Gather every line of the entries below that contains the word "Open", and copy each one. Case matters, so match only that exact capitalization.

[Page and screen pointing entries]
* Begin *

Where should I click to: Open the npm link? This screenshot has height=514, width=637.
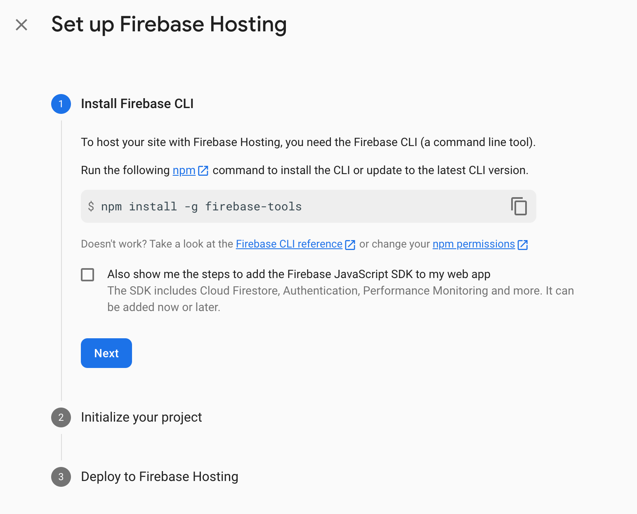point(184,170)
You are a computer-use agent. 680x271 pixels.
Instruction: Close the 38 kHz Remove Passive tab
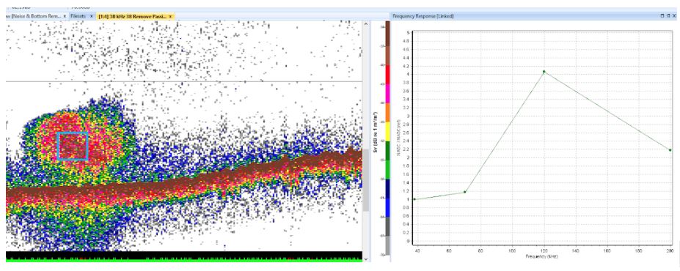(x=170, y=16)
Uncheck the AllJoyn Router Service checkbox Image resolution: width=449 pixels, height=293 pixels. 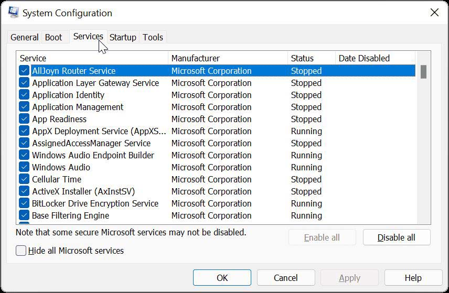pyautogui.click(x=24, y=71)
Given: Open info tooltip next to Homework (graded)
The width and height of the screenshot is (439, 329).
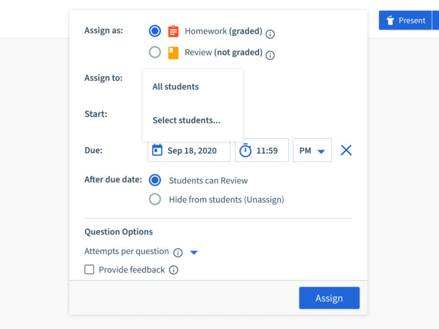Looking at the screenshot, I should click(270, 34).
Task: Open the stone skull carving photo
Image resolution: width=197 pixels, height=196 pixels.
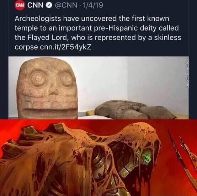Action: 99,88
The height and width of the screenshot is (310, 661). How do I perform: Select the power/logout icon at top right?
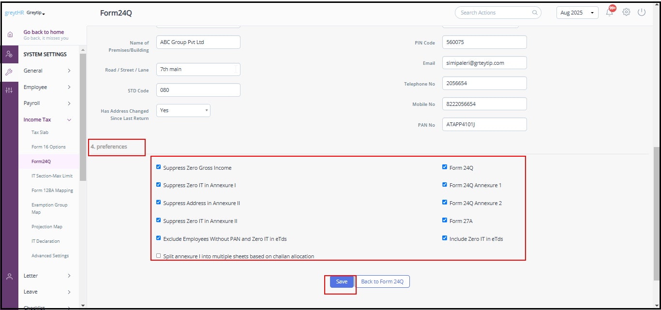(x=642, y=13)

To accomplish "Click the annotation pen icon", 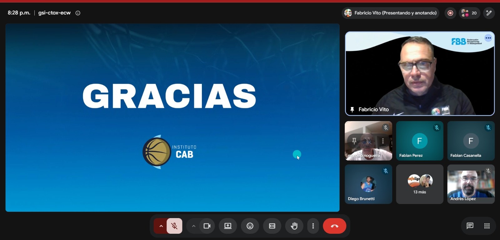I will 489,13.
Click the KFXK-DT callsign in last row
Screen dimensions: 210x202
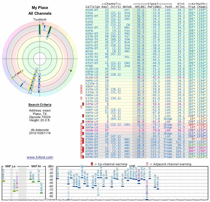point(92,157)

* End *

• _Problem solution_:
Where should I click to: Open the npm link? This screenshot has height=514, width=637.
Given: Open info tooltip next to Homework (graded)
Task: Open the stone skull carving photo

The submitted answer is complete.